Bird of the Month: The Northern Flicker
NORTHERN FLICKERs are large, brown woodpeckers with a gentle expression and handsome black-scalloped plumage. On walks, don’t be surprised if you scare one up from the ground. It’s not where you’d expect to find a woodpecker, but flickers eat mainly ants and beetles, digging for them with their unusual, slightly curved bill. When they fly you’ll see a flash of color in the wings – yellow if you’re in the East, red if you’re in the West – and a bright white flash on the rump. That is to say that the "Yellow-shafted Northern Flicker" lives in the East and the "Red-shafted" lives out west. They will mate together where territories overlap.
Distinguishing males from females here in the east: both genders have red at the nape of the neck; the male has a black line - almost a moustache, extending from its bill to its neck.
Pictured is a female Yellow-shafted Flicker enjoying some suet during January's cold days. Notice how she uses her tail to support her weight as she dines. Also, note the yellow plumage at the base of its tail - hence the "yellow-shaft". These feathers are more visible in flight.
FUN FACTS
* Although it can climb up the trunks of trees and hammer on wood like other woodpeckers, the Northern Flicker prefers to find food on the ground. Ants are its main food, and the flicker digs in the dirt to find them. It uses its long barbed tongue to lap up the ants.
* Northern Flickers will visit suet feeders - especially in winter; seed feeders not so much.

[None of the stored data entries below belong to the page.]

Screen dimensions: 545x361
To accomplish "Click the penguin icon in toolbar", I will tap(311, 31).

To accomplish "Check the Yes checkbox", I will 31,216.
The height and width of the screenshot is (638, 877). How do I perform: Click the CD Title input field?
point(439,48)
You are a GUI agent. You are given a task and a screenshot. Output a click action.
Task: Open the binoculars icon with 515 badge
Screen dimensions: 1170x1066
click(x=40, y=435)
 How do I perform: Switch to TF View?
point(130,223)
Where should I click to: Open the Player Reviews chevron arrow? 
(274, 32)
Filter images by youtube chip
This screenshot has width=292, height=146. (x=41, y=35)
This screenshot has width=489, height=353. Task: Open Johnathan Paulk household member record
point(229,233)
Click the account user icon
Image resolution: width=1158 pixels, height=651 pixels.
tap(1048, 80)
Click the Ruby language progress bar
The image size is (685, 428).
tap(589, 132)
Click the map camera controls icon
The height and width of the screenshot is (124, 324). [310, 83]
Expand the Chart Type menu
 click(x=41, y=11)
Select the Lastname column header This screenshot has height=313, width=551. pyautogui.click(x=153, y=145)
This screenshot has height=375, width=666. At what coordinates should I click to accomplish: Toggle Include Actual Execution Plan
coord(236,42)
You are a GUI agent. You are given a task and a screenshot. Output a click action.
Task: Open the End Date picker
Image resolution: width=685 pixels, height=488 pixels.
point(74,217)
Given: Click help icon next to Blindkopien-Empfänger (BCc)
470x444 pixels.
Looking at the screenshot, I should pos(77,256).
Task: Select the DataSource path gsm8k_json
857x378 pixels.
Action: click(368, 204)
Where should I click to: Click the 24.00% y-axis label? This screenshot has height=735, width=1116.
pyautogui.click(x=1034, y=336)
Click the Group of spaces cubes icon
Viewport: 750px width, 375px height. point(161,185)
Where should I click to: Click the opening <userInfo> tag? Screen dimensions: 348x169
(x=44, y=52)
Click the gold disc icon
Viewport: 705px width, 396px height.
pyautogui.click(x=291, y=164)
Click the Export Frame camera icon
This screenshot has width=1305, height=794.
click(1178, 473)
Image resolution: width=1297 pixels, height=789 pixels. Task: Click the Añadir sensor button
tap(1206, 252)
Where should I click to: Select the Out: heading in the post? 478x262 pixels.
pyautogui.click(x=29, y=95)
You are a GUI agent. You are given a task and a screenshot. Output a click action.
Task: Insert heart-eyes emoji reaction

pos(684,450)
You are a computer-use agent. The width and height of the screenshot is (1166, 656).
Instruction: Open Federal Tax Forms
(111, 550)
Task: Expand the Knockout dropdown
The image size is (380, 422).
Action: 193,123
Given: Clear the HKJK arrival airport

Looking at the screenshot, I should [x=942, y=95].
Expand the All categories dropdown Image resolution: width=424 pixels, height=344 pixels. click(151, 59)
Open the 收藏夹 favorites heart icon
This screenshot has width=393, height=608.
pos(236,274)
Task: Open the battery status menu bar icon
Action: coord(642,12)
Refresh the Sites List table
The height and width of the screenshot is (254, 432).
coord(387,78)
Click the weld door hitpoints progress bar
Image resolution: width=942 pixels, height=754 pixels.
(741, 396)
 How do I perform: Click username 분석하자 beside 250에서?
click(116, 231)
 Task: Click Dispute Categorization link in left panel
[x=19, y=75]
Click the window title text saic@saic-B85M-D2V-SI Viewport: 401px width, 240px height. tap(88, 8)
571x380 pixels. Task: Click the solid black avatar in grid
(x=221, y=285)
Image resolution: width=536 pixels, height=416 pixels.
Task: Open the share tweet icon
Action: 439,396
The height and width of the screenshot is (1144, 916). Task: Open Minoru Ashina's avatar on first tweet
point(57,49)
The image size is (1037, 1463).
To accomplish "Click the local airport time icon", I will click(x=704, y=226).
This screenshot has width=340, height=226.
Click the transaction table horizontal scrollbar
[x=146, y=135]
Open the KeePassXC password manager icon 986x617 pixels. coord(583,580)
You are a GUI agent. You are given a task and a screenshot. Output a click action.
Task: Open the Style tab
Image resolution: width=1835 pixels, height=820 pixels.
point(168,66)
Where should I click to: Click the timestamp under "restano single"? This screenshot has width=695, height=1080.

* The red-shafted and yellow-shafted forms of the Northern Flicker formerly were considered different species. The two forms hybridize extensively in a wide zone from Alaska to the panhandle of Texas. A hybrid often has some traits from each of the two forms and some traits that are intermediate between them.
* The Northern Flicker is one of the few North American woodpeckers that is strongly migratory. Flickers in the northern parts of their range move south for the winter, although a few individuals often stay rather far north. Many mate only during Canadian summers!
* Northern Flickers generally nest in holes in trees like other woodpeckers. Occasionally, they’ve been found nesting in old, earthen burrows vacated by Belted Kingfishers or Bank Swallows. They may roost at night on the side of a tree or structure instead of inside a nesting cavity.
* Like most woodpeckers, Northern Flickers drum on objects as a form of communication and territory defense. In such cases, the object is to make as loud a noise as possible, and that’s why woodpeckers sometimes drum on metal objects. One Northern Flicker in Wyoming could be heard drumming on an abandoned tractor from a half-mile away.
* The oldest known yellow-shafted form of the Northern Flicker was a male and was at least 9 years, 2 months old when he was found in Florida.